COLUMBUS (WCMH) — For the last six years, Aaron Craft lived his childhood dream of being a professional basketball player.
“Basketball has been a part of my life since I was a little kid,” Craft said. “It’s pretty much all I’ve done for the last 10-plus years.”
Now, priorities have shifted as Craft is starting to create a family with his wife, Amber, and 16-month-old son, Owen. Playing overseas had always been an adventure, but being far from family was always hard, which became even more apparent this year with the Craft family being thousands of miles away in Italy when COVID-19 hit.
So, Craft made the tough decision to retire from professional basketball.
“It felt like it was time to start going down a road with a little more stability. Being closer to family and friends that we can be around that won’t miss as much,” Craft said. “Being back in the United States, in Ohio specifically, just gave us a sense of calm and a sense of peace, even if we couldn’t really see anyone. We are excited about the opportunity to just be around for a Thanksgiving, or a Christmas, which we honestly haven’t been then last five or six years.”
Craft did have one more basketball event on his calendar: The Basketball Tournament, an event he and a few fellow former Buckeyes known as “Carmen’s Crew” won last year. Craft decided TBT would be the stage for his final basketball games.
Then, fate stepped in and the tournament moved to Columbus.
“It doesn’t seem like a coincidence. It’s an amazing thing for me to be able to do this,” he said with a smile. “It’s great to know that we’ll be right down the road, even though there won’t be fans just having that familiarity will be very nice. I’m glad the TBT was able to organize it well enough and get Governor DeWine’s approval for something like this. It wasn’t easy I’m sure.”
Linda Logan, Executive Director of the Columbus Sports Commission, can attest that the planning has been challenging, but Columbus has set itself apart and impressed many with how it has handled the coronavirus crisis.

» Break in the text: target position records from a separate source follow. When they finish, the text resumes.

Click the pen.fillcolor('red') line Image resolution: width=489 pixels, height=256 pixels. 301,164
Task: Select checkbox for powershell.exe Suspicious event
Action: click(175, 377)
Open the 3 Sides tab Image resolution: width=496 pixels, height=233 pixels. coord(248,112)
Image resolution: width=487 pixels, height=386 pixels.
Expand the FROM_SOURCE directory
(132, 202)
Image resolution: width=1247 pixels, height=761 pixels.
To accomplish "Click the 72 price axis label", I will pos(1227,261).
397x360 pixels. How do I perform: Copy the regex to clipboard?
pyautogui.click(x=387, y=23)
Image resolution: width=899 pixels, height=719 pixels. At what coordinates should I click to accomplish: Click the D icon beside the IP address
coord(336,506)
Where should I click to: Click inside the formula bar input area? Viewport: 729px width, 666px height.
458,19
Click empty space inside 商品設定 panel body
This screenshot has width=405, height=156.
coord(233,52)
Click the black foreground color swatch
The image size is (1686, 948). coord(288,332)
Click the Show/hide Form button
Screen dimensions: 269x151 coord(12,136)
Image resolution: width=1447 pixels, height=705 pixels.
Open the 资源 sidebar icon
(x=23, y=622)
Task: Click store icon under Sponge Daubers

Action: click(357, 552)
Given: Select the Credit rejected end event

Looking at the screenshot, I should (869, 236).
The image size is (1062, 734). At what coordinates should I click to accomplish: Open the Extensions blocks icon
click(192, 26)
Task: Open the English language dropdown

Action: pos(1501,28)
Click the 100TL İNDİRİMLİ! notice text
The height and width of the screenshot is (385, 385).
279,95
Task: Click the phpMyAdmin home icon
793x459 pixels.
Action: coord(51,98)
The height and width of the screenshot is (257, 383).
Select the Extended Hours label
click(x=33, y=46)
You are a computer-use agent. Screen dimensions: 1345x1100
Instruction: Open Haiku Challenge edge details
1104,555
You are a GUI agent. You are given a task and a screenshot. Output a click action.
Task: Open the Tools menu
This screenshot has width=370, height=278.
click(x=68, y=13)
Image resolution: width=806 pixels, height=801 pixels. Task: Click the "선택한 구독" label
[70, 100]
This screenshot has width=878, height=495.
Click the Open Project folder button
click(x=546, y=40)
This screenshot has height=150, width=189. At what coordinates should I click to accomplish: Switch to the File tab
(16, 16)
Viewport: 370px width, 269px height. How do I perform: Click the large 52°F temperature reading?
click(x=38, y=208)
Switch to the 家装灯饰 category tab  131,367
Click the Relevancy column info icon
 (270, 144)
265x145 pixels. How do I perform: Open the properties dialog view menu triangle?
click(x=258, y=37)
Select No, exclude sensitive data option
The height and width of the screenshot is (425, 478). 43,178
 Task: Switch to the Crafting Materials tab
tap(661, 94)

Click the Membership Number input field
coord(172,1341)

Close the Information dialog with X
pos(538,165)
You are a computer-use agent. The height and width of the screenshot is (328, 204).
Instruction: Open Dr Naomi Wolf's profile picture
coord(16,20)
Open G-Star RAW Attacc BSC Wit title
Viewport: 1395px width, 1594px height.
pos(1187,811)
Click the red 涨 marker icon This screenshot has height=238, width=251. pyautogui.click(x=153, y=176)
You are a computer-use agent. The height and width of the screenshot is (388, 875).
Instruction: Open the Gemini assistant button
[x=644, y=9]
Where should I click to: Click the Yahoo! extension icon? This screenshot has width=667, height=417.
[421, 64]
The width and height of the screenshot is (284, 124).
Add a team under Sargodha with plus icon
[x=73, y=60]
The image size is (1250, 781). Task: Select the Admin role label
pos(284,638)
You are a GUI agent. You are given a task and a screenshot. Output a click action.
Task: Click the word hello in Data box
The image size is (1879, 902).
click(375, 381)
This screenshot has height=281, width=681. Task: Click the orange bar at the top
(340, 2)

“The fact that Ohio was really one of the first states to take this seriously and I think that does pay off in the long run for all of us,” Logan said. “Three months ago, we were the first state to really put strict guidelines on sport events and at the time we had to scramble and understand what that meant, but in the big picture of things now with hindsight that helped us and I think being the first to close down big sporting events and reopen in many ways does show that there’s progress being made.”
Ohio reopening safely was a big part of that progress, which fit with the extensive health and safety plan TBT put together. Testing is the backbone of the plan. Players must be tested before arrival, they’ll be tested on site and then tested again once inside the quarantined facilities.
If a player tests positive at any time, his entire team will be removed from the competition.
While TBT came up with the health and safety plan, Logan worked to make sure all the logistics were in order.
“Finding that great facility to host all the games, but what does that partner look like in the hotel and lodging for the players to feel safe and also feel at home since they’re going to be there for a couple weeks too,” she said.
Usually, her team is working to create marketing for fans that promotes Columbus and all the activities the city holds. With no fans allowed, the usual plans wouldn’t work this time. So, Logan and her group found other ways to promote Columbus.
“You want those athletes who are here to really understand Columbus the way we do. So, we want them to feel at home, we want them to feel very welcomed while they’re here, and obviously the health and safety piece too,” she explained. “Think of them as ambassadors for Columbus for the future too. So, what can we do from a safe distance of course to make them feel happy while they’re here?”
With other sporting events happening in the next few months and some sports organizations looking for locations, TBT is Columbus’ chance to show what a successful event looks like during this time.
“I do think that we all learned a lot through the process here for TBT and so certainly some great examples that we can use for the NHL and also for the meetings and convention business,” Logan said. “Those are all things that we’re looking forward to and we certainly got to learn a lot through this process.”
Craft said he wishes his final games could be in front of fans, but he knows even if he can’t hear them yelling and cheering inside Nationwide Arena, the support is there.
“For it to come full circle, it could be one game, hopefully it’s four games, but the last game I get to play will be surrounded by brothers that I love, that I consider family, and it’ll be in a city that I’ve called home for over a decade,” he said. “I’m really excited about it.”
He’s also excited about the next phase in his life when he begins medical school at Ohio State in August.
“Trying to find a balance will be tough, especially when people start leaving to go overseas, and prepare for the next season and I’m still here will be interesting.,” Craft said. “I’m excited about the challenge and we’re going to attack it just like anything else. I’m excited about the opportunity to go back to campus, be back, be a Buckeye again, and see what it’s like to get back in the classroom.”